“When, by this course of instruction, they have amended their manners so far as no longer to be guilty of similar gaucheries, they are made to improve their language, to smooth down the roughness of terms by the substitution of more agreeable and palatable synonyms, and to set a right value on certain expressions altogether unintelligible to the great mass of the people.

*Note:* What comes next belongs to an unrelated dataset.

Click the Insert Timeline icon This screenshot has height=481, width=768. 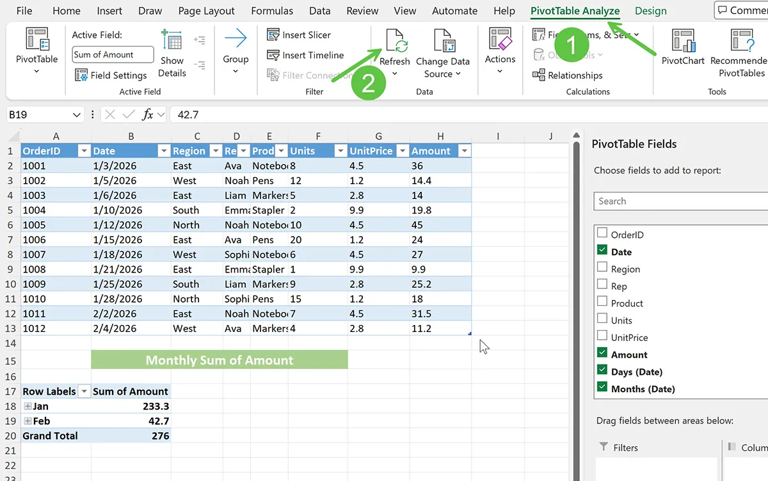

“Thus the word ‘patriotism,’ as I told you before, is entirely proscribed by the higher classes; they designate that virtue by ‘political zeal,’ and the patriot himself by ‘a successful politician.’ ‘A popular candidate for office’ is equivalent to ‘a vagabond who has no business of his own;’ ‘popularity’ means ‘the approbation of the mob;’ and ‘popular distinction,’ ‘notoriety in vulgar pursuits.’ ‘A public man’ is ‘an individual lost to society and to all its virtues;’ the term ‘liberty’ is synonymous with ‘licence of the mob;’ and ‘universal suffrage’ stands for ‘universal blackguardism.’
“It is to be observed, however, that all these significations apply only to the members of the democratic party; there never having been a single man of fortune, in any of the Northern States, whose patriotic intentions have once been made the subject of doubt or inquiry: for it is easily understood why a man of property should be attached to his country; but the poor man has no right to be so, and is therefore to be justly suspected whenever he takes an interest in politics.
“Under these circumstances, you cannot wonder at our aspiring people—and where is the man in this country that is not so?—deprecating the idea of being called ‘democrats,’ and the influence which ‘good breeding and fashionable society’ exercise on our professional politicians. The gentleman I pointed out to you is just serving his apprenticeship in the fashionable salons of New York; and there are already heavy bets making on his being brought over to the opposition in less than a year. I have heard it said that he was a ‘rank’ democrat when he first came to New York, but that the ladies have already tamed him so far as to make him less positive in his opinions; and they hope, by the time they will teach him to wear white gloves and ‘behave himself like a gentleman,’ to make him altogether ‘harmless.’
“When once come to that, it takes but very little to make him ashamed of serving the ‘riff-raff,’ and declare in favour of those dignified opinions which are handed down to the Americans by the ablest writers of Great Britain, and which the commercial aristocracy of the United States apply to themselves in precisely the same manner as the nobility of England. He is then likely to perceive ‘the beauty of those British institutions’ which ensure the complete submission of the lower classes to the superior orders,—‘which assign to every man his proper place,’—which ‘teach the servants to be respectful to their masters,’ &c. The admiration of England and of the British government naturally begets a wish to establish, in America, a government after the British model; for, in the same manner as the honest Boston baker wished his native town to be raised to the rank of a city, in order that at some future day it might rival ‘the ancient and famous city of London,’ do our stockholders and stock-jobbers expect to become ‘ancient and far-famed families’ in ‘the great American empire,’ and to outshine the brightest stars in the galaxy of the British nobility.”
“And yet,” observed I, “there are very few aristocratic Americans who think America capable of national elevation. ‘We have gained nothing by our independence of Great Britain,’ said a fashionable and learned Bostonian, when the subject was started in the way of a national boast; “on the contrary, we have lost in personal consideration.”
“And I have not the least doubt he spoke the truth, as far as related to himself,” replied my friend. “Nothing can better prove the corrupting influence of our fashions,” he continued, “than the fact that most of the celebrated leaders of the present opposition have commenced their career by advocating democracy, and finished by betraying it. This is the price they have to pay for admission into good society, from which democrats are naturally excluded.”
Here my friend was interrupted by the approach of the gentleman of the house, who, in the most polite manner possible, inquired whether we were entertained with the party.
“How could that be otherwise?” replied my friend; “I have never before seen such a collection of pretty girls; I wish I could see them all dance.”
“The room is not large enough for that,” said our entertainer, little suspecting the meaning of my friend; “but next year I shall take another house, and then there will be no more complaints of that sort.”